Spill More Water for Columbia Salmonby Staff
The Oregonian, December 15, 2005
Judge Redden should order more controversial, costly releases of water,
and press for stronger salmon recovery
A whole lot of lawyers will wedge into U.S. District Judge James Redden's courtroom this morning to haggle about spilling more water over Columbia River dams in the next year to help young salmon and steelhead reach the ocean.
They will offer wildly conflicting projections of salmon returns and costs to electricity ratepayers. When all the arguments are in, Redden should be guided by this philosophy: This time, the benefit of the doubt goes to the salmon.
There is no clear path here for Redden, or for Columbia salmon. The hundreds of pages of written arguments that have cascaded into court contain powerful arguments for and against spilling more water over dams, or spilling over different periods of time when young salmon are migrating to the sea.
The plaintiffs that successfully sued the federal government over its salmon recovery plan, including the National
Wildlife Federation, urge Redden to order more water spilled over the dams throughout spring and summer. They also ask that more upriver water be held back in the winter and used to increase summer river flows -- a more costly and uncertain request that the judge should deny.
The Bonneville Power Administration and the other federal agencies that manage the dams and oversee fish recovery are proposing more limited and targeted spill increases in early spring, and less summer spill. The agencies still insist that barging and trucking, the traditional methods of getting young salmon around dams, can lead to higher returns of adult fish.
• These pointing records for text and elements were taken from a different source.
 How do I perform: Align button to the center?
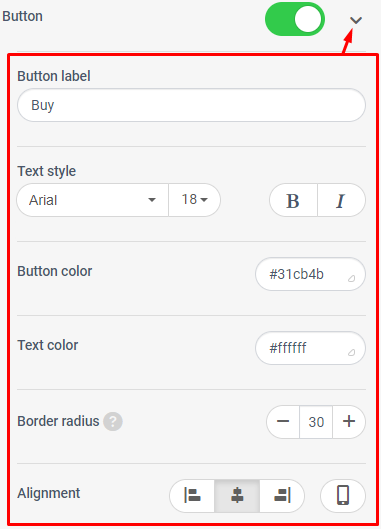[237, 496]
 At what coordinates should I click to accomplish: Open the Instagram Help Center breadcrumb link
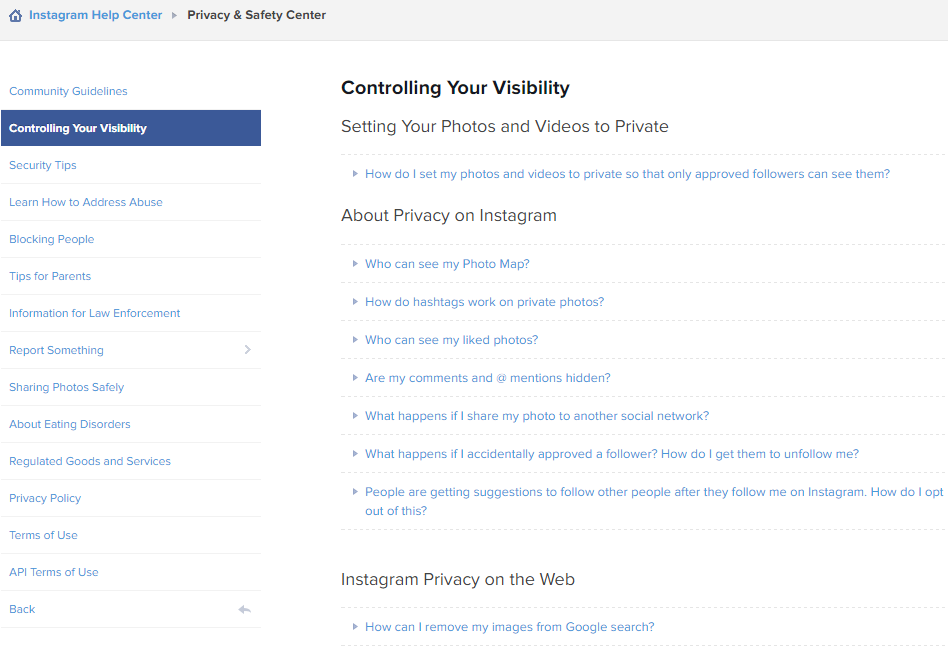(x=95, y=16)
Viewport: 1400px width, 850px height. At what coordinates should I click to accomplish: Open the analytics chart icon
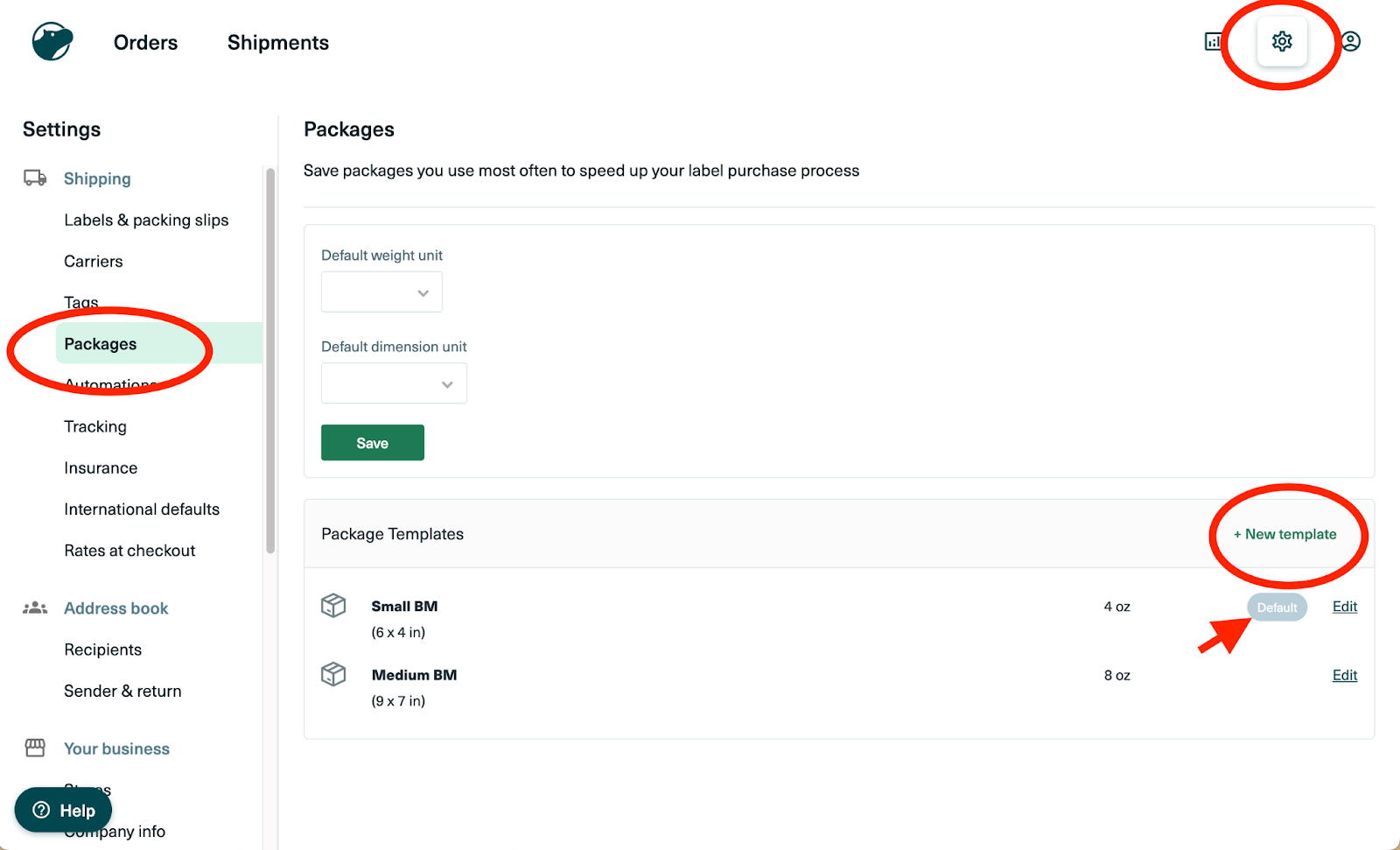tap(1213, 41)
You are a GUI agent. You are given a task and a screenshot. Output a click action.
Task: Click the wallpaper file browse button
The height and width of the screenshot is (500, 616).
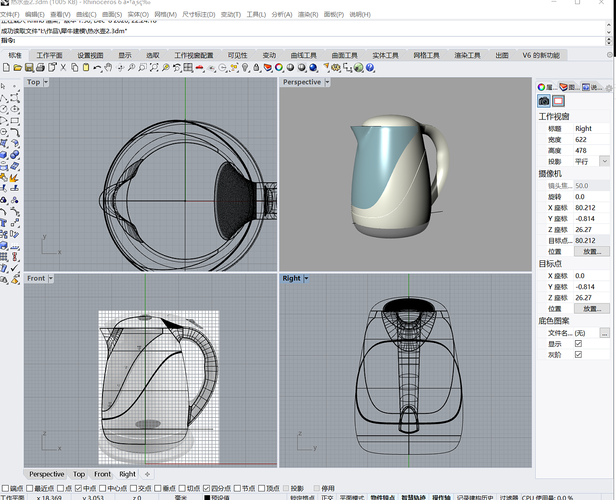[x=604, y=332]
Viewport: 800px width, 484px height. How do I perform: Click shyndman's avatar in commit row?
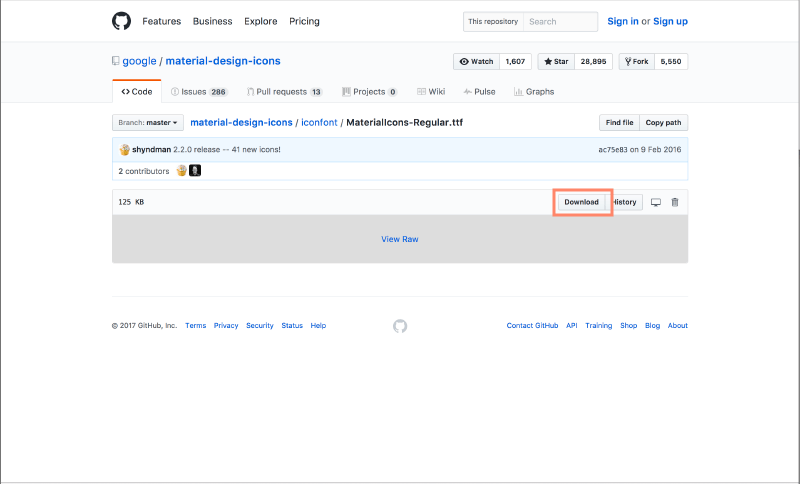pos(125,150)
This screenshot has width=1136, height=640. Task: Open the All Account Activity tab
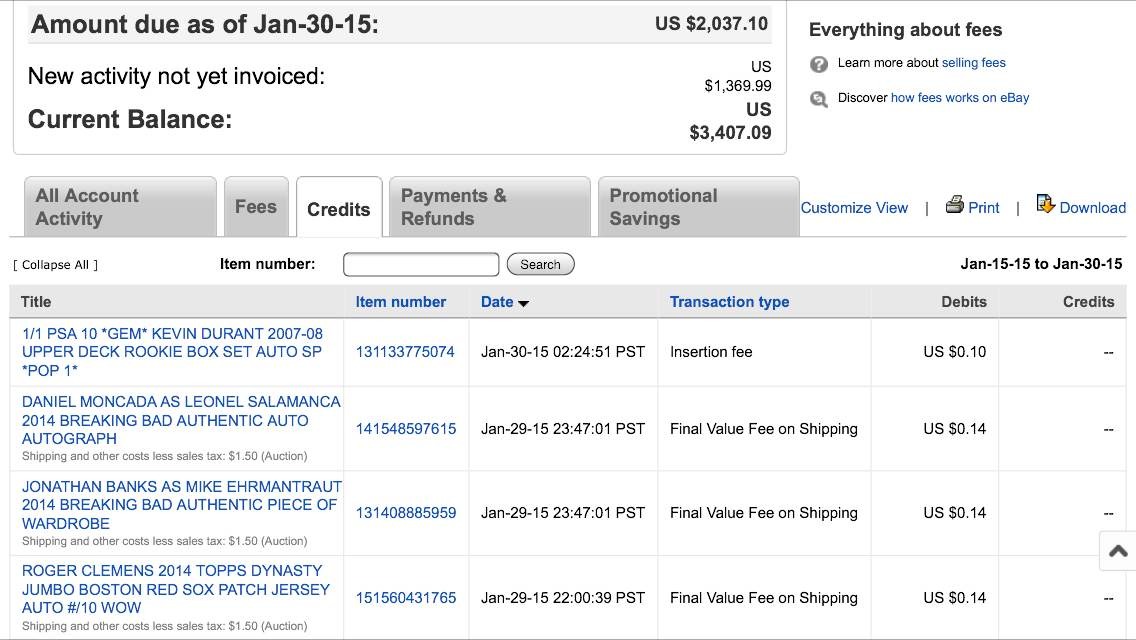tap(114, 207)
Redden has yet to tip his hand, but we cannot imagine the judge listening to the arguments and then telling the federal agencies: Keep on truckin'. Last year, faced with a similar choice, Redden ordered summer spill that the federal agencies and river user groups derided as "risky" and "untested."
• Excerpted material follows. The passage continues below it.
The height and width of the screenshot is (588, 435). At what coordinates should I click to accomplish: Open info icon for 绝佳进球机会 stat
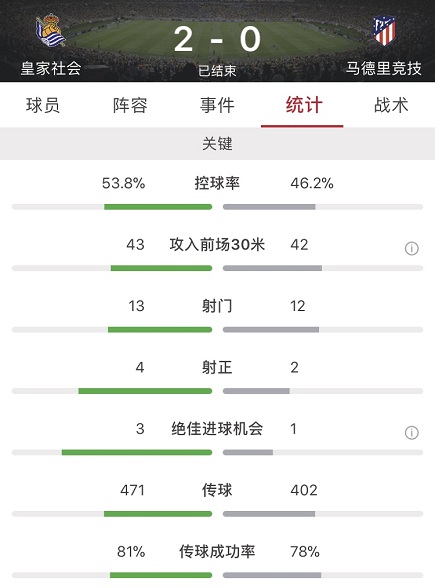tap(411, 432)
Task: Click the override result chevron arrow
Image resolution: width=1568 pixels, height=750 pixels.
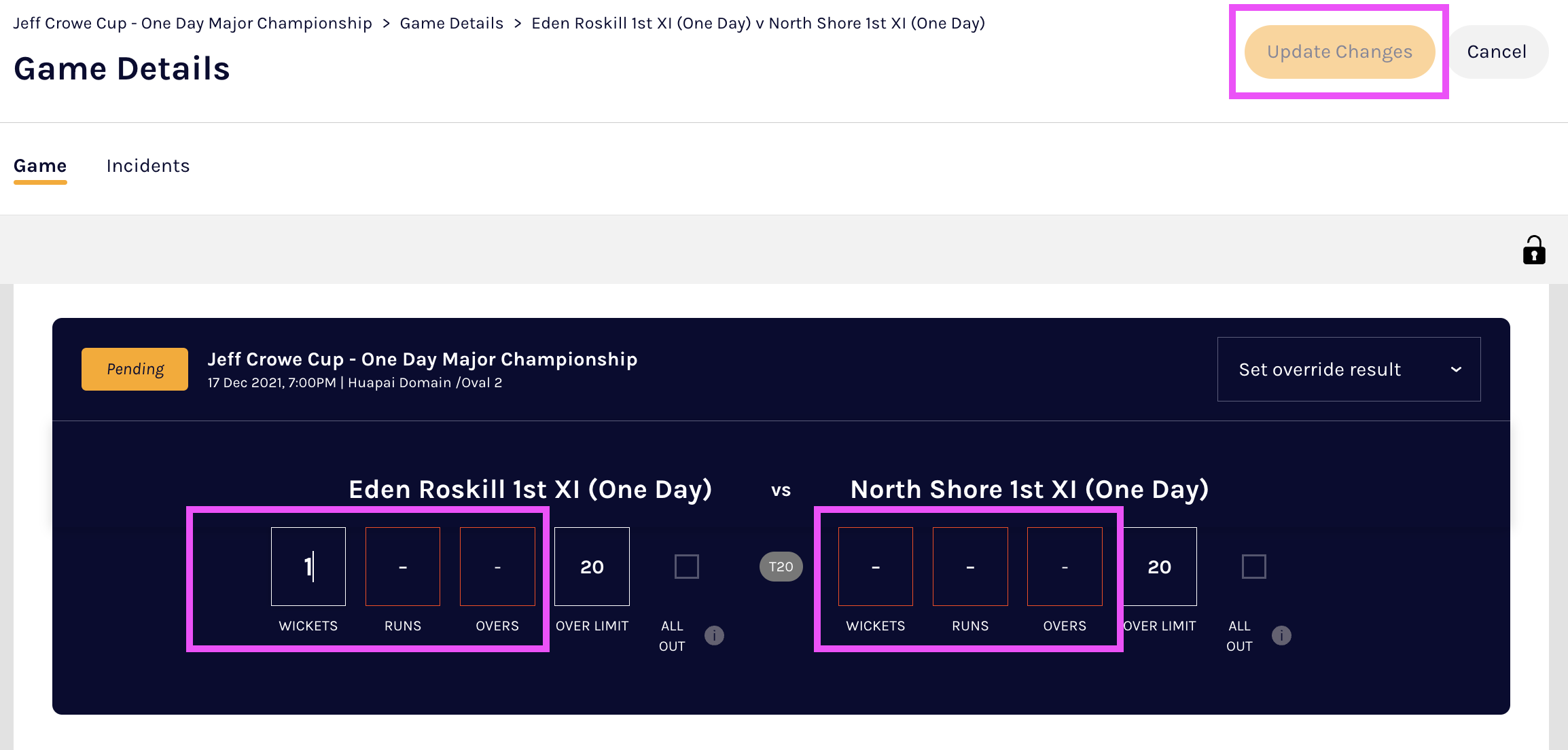Action: (x=1456, y=369)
Now, a year later, there's a furious debate about the spill's impact. Environmental groups point to a 64 percent increase in the survival of young fall chinook. The BPA and others say most migrating fish were through the dams before the higher spill went into effect.
The judge holds to the common-sense view that if water is good for fish, more water is better. But nothing about the Columbia River system is that simple. The Northwest cannot separate the debate over what's best for the fish with what's best for electricity ratepayers and the region's economy.
The BPA claims the plaintiffs' proposals would cost more than $300 million in foregone electricity revenues if this is a typical water year, and add about $5 a month to households served by utilities that buy all or nearly all of their power from the BPA. The plaintiffs have their own analysis suggesting that the costs would amount to about $2.68 per month for those ratepayers, and even less for others.
Redden must carefully consider the economic costs of any measure he imposes in the name of salmon recovery. But the decision to spill water this spring and summer ought to be based primarily on what's best for the fish. The Northwest is sitting here, after more than 30 years and billions of dollars spent on salmon, with 12 species on the endangered species list, with four in danger of extinction.
Redden believes that salmon recovery is possible -- without breaching dams -- if the federal government, states and tribes make every other effort to protect endangered and threatened fish. Surely, every effort includes spilling more water over dams this year.